* **Requirement**
Copy out verbatim the part of the records that opens with the line containing "Where should I click to: Click household" and closes with the line containing "1140x925 pixels. (242, 34)", including both of those lines.

* **Available data**
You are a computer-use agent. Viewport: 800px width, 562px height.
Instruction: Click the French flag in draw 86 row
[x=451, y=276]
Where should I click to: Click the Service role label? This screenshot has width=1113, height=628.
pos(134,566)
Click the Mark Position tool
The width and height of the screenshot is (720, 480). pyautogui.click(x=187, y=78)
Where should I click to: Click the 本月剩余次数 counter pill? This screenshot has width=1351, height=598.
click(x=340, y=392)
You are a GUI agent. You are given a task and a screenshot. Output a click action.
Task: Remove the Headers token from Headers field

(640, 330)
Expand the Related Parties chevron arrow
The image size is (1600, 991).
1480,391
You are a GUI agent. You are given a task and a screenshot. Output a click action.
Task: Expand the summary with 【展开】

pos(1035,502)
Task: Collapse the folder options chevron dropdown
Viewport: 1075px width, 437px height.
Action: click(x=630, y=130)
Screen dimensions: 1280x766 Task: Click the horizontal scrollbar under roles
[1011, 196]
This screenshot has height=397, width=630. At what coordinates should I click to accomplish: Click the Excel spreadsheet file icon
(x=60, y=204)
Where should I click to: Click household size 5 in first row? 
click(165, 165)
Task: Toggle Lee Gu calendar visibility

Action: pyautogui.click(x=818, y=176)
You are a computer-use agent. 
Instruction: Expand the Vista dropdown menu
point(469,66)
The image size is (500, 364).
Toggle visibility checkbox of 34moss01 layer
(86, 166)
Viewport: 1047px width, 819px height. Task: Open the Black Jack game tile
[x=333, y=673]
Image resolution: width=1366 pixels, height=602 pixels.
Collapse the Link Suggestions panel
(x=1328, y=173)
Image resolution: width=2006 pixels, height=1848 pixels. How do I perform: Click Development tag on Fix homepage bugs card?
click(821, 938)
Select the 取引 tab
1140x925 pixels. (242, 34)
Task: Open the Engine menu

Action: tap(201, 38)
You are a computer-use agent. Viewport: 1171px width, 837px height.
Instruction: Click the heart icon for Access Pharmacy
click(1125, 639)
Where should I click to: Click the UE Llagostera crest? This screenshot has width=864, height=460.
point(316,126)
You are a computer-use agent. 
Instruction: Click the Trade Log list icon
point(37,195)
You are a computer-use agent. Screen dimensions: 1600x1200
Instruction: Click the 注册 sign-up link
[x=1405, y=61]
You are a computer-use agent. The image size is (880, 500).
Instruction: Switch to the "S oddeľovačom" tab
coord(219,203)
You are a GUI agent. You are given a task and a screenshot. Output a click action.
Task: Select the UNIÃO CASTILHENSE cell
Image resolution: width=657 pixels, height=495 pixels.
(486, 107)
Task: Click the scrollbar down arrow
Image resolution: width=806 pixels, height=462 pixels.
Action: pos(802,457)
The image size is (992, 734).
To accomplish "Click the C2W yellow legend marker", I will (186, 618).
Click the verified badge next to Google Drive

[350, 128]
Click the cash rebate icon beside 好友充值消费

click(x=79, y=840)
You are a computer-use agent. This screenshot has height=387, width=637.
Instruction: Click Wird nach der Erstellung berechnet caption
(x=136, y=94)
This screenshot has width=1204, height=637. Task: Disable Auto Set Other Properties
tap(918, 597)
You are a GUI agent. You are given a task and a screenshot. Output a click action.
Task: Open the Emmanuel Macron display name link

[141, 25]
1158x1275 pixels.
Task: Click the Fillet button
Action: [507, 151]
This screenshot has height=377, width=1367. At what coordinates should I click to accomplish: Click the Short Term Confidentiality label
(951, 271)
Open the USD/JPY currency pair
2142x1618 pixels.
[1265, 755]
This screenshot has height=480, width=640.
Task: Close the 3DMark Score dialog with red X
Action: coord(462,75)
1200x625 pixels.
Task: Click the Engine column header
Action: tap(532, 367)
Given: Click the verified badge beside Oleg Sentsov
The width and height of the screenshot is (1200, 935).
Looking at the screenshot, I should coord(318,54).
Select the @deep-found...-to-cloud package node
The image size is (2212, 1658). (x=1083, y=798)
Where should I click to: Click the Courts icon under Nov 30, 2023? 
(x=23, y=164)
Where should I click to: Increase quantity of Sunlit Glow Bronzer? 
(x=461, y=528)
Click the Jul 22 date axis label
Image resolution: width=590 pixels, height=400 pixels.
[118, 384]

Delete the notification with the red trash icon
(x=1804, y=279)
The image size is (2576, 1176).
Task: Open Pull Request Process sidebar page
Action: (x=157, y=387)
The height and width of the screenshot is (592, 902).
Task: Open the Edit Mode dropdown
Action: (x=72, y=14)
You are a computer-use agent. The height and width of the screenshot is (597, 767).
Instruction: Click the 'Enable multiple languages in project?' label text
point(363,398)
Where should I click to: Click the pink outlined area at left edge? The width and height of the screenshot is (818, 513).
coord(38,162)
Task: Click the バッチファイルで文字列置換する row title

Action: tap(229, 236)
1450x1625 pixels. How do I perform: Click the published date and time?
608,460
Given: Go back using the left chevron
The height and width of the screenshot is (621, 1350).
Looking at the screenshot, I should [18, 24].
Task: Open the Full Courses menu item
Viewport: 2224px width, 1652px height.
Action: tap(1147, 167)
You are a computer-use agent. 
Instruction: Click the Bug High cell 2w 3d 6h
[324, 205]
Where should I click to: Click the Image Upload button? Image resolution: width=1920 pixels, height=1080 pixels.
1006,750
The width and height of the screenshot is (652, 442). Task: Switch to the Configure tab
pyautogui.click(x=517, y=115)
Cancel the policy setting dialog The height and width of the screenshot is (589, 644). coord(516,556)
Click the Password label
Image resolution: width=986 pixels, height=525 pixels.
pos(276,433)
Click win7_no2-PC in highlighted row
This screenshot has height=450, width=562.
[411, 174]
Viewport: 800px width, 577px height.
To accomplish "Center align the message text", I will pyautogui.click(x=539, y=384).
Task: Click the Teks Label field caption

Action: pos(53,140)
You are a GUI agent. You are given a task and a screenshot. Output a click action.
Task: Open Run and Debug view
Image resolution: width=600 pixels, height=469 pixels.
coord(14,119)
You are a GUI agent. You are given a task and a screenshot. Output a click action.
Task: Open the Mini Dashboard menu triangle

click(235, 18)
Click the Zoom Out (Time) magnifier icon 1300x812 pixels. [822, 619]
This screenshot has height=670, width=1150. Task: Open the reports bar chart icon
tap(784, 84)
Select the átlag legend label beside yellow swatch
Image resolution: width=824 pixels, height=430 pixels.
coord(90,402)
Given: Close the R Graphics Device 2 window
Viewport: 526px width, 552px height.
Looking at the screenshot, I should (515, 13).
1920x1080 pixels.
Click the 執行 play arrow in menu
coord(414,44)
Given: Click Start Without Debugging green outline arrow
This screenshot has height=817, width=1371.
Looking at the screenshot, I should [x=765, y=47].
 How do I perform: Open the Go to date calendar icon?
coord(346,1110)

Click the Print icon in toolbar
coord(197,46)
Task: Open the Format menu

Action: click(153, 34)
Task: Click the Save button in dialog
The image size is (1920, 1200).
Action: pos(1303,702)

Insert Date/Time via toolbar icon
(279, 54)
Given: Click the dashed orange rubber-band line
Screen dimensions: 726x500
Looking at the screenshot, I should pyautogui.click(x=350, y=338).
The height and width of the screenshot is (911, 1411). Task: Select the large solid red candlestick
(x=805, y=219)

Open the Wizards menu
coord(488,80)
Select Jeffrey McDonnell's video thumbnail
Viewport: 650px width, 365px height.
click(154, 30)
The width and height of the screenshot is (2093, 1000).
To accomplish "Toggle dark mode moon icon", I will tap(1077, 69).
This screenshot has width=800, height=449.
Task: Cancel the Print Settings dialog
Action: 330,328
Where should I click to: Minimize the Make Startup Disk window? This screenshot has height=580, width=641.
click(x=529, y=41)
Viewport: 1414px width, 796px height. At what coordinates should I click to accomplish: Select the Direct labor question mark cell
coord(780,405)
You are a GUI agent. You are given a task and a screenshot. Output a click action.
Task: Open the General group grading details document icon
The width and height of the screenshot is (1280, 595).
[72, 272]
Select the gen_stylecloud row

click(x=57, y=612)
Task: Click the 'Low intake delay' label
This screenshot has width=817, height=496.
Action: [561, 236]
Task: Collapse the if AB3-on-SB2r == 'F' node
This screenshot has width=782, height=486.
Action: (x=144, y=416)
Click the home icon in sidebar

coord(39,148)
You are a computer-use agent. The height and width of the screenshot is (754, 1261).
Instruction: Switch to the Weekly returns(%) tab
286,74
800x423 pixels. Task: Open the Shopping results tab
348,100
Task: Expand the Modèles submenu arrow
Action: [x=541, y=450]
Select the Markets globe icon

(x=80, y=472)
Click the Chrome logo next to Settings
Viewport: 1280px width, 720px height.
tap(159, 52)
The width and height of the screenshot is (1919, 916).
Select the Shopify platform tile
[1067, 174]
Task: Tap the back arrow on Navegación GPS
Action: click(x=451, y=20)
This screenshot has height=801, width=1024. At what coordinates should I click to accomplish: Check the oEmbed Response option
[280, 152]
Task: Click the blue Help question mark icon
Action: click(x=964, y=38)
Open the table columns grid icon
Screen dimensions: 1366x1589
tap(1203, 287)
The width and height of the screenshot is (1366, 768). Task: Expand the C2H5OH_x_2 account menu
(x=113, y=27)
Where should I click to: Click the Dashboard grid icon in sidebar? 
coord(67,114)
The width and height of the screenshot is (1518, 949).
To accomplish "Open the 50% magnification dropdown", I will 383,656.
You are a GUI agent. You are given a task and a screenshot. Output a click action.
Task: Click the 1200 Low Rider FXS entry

* **Task response**
Where should I click to: Click household size 5 in first row? 
click(165, 165)
Task: Toggle Lee Gu calendar visibility

Action: pyautogui.click(x=818, y=176)
You are a computer-use agent. 
Instruction: Expand the Vista dropdown menu
point(469,66)
The image size is (500, 364).
Toggle visibility checkbox of 34moss01 layer
(86, 166)
Viewport: 1047px width, 819px height. Task: Open the Black Jack game tile
[x=333, y=673]
Image resolution: width=1366 pixels, height=602 pixels.
Collapse the Link Suggestions panel
(x=1328, y=173)
Image resolution: width=2006 pixels, height=1848 pixels. How do I perform: Click Development tag on Fix homepage bugs card?
click(821, 938)
Select the 取引 tab
1140x925 pixels. (242, 34)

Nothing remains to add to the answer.